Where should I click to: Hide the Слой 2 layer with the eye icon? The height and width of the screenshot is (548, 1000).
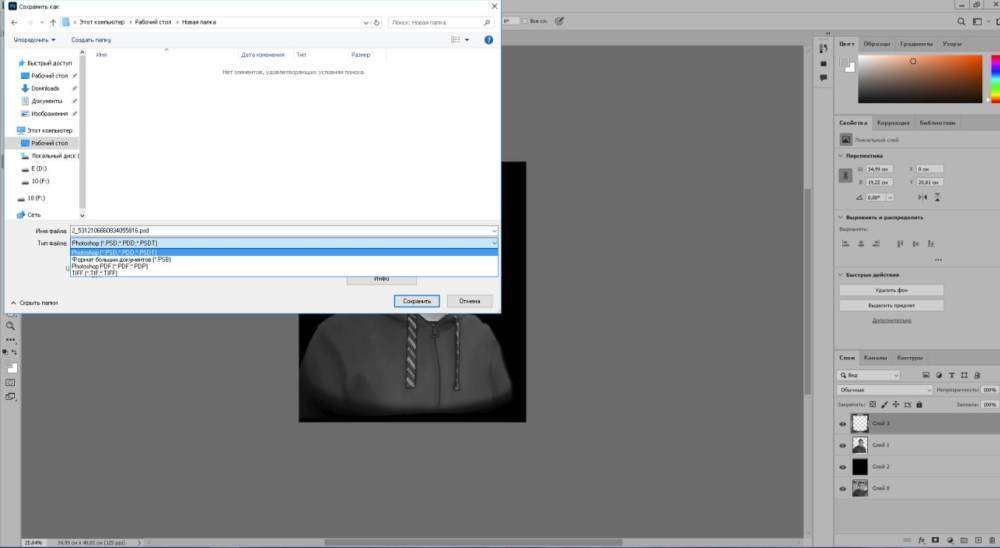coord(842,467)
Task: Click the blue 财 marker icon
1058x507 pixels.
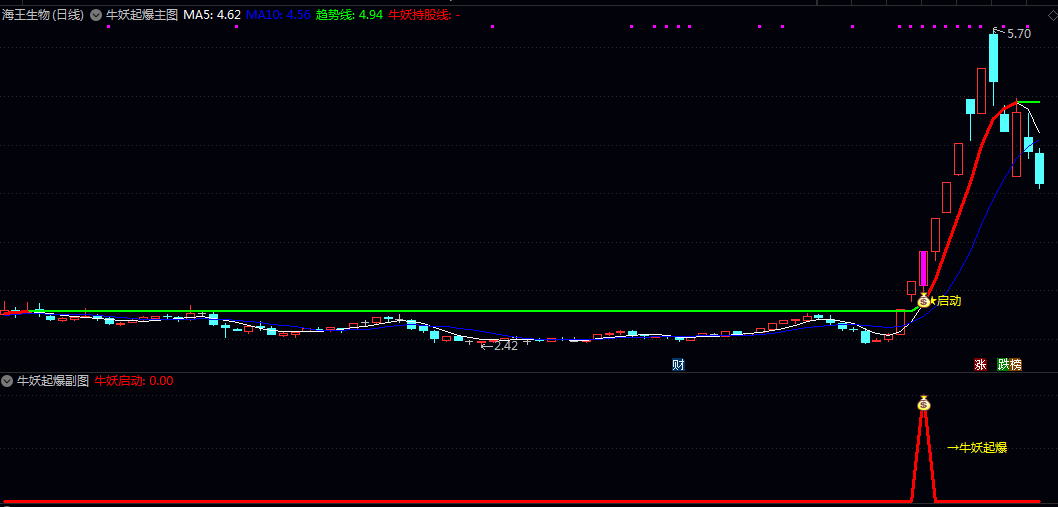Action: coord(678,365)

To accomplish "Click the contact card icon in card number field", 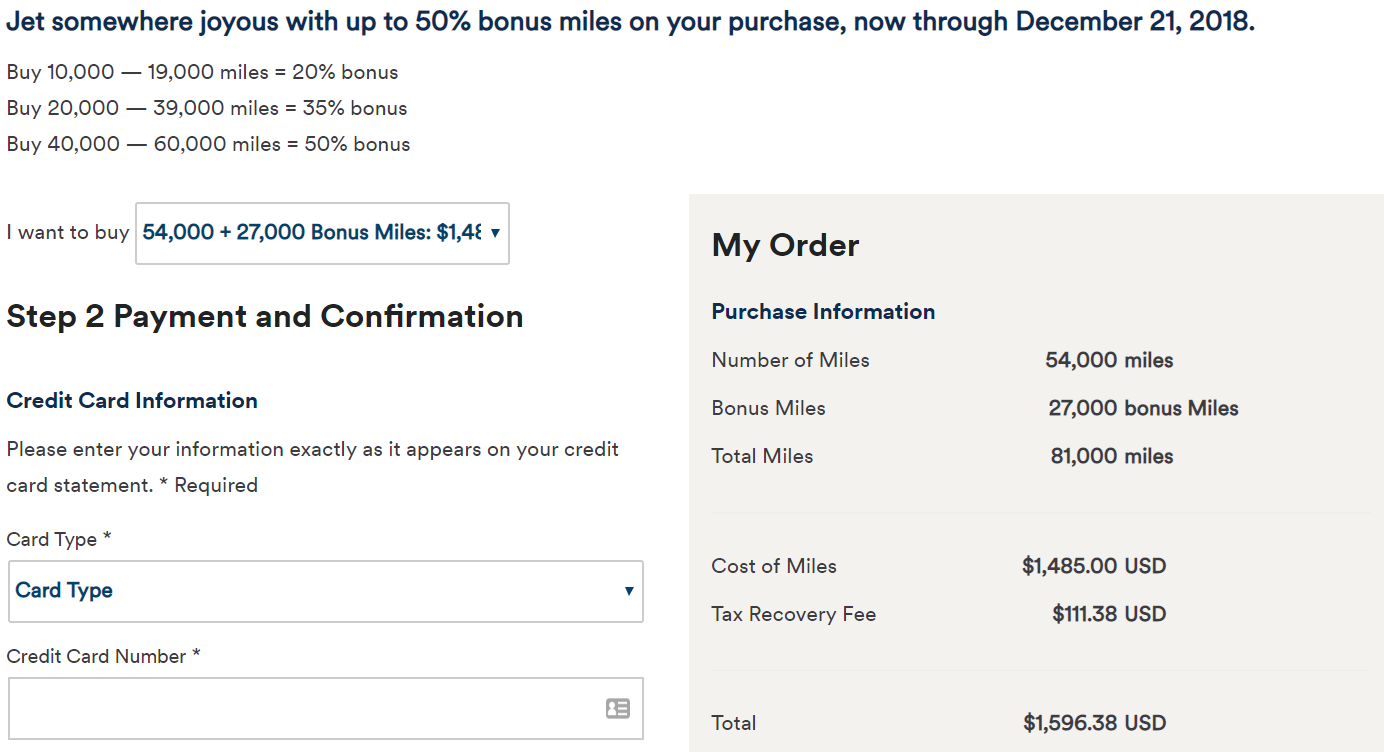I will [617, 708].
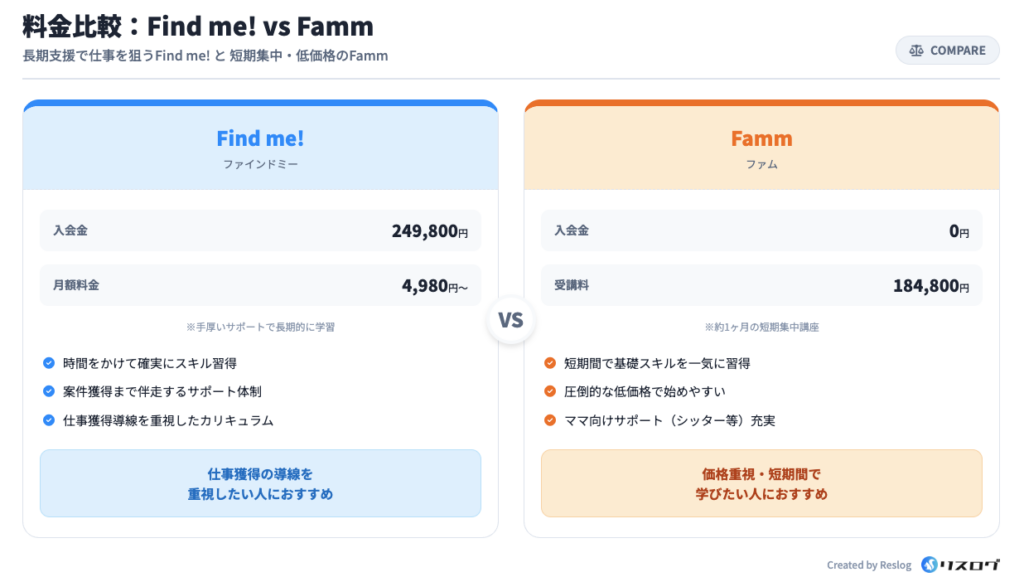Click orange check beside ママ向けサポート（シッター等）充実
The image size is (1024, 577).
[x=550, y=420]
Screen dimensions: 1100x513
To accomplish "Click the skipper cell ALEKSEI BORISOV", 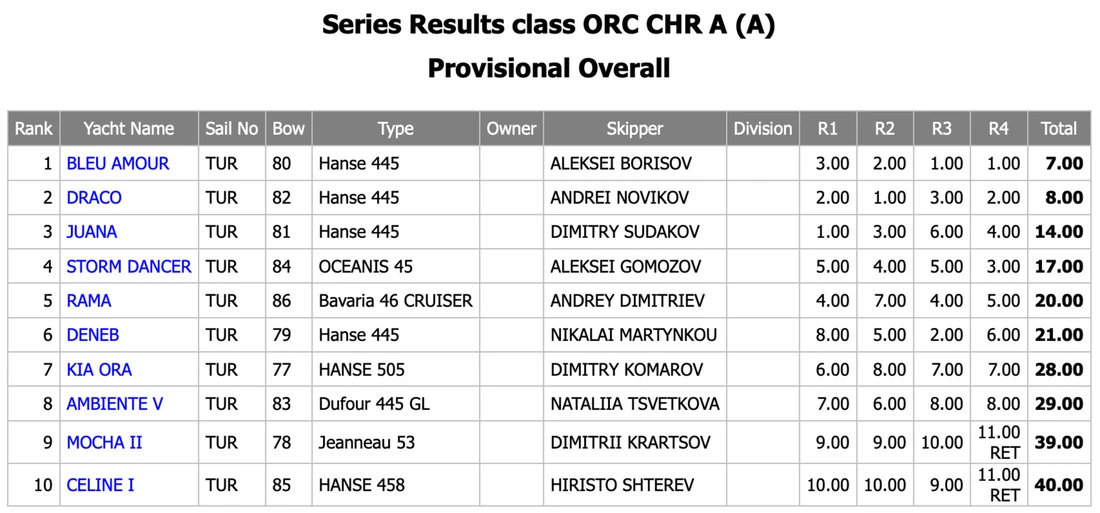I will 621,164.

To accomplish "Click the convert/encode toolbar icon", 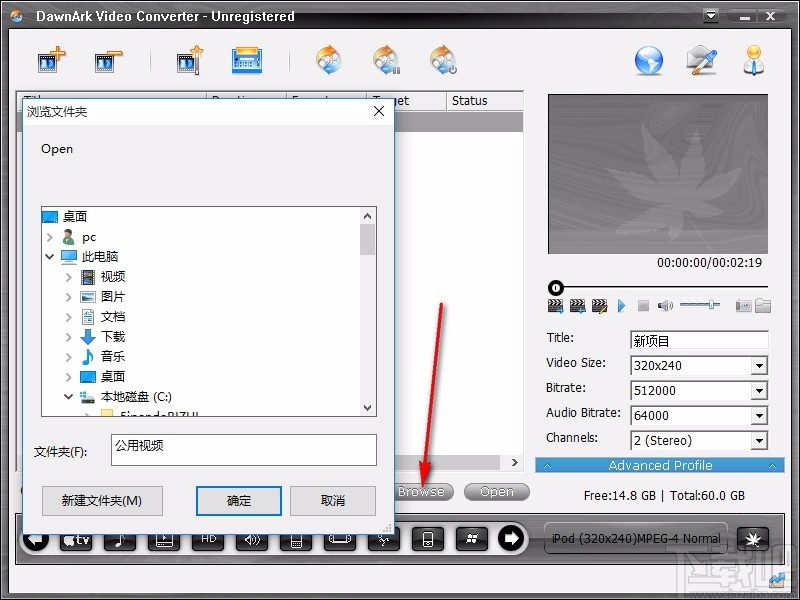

==

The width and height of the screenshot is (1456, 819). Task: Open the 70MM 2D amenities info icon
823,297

---

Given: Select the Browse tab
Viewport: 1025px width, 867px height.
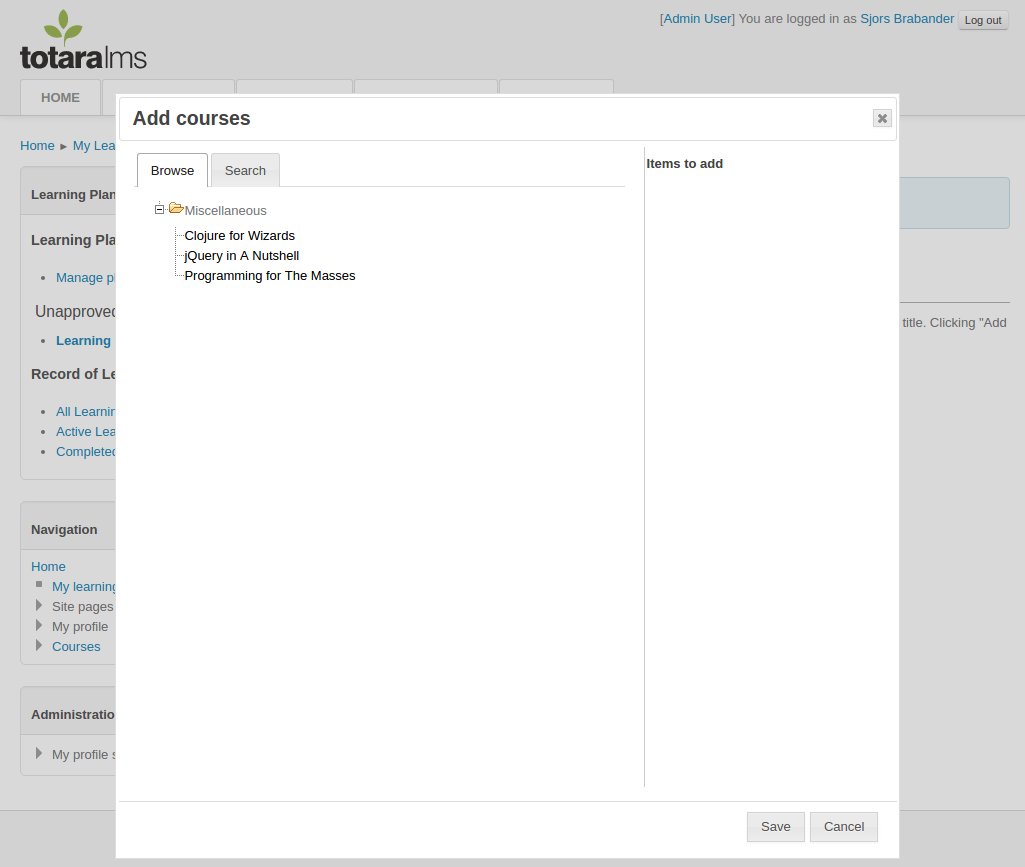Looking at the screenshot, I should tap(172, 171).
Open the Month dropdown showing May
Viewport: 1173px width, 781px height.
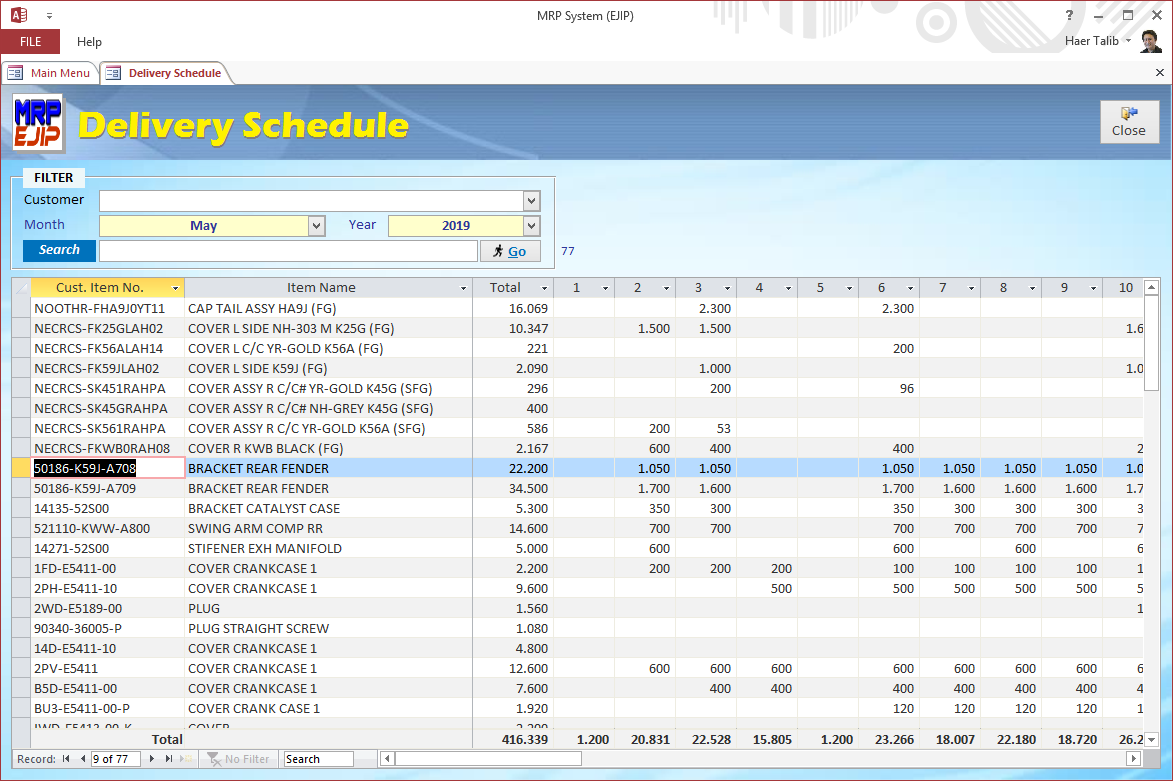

* WHAT YOU NEED TO DO
Return, word for word, the lines of the data above from the line with "Open the Month dropdown showing May" through the line with "Viewport: 1173px width, 781px height.", inclusive.

* EXPECTED OUTPUT
Open the Month dropdown showing May
Viewport: 1173px width, 781px height.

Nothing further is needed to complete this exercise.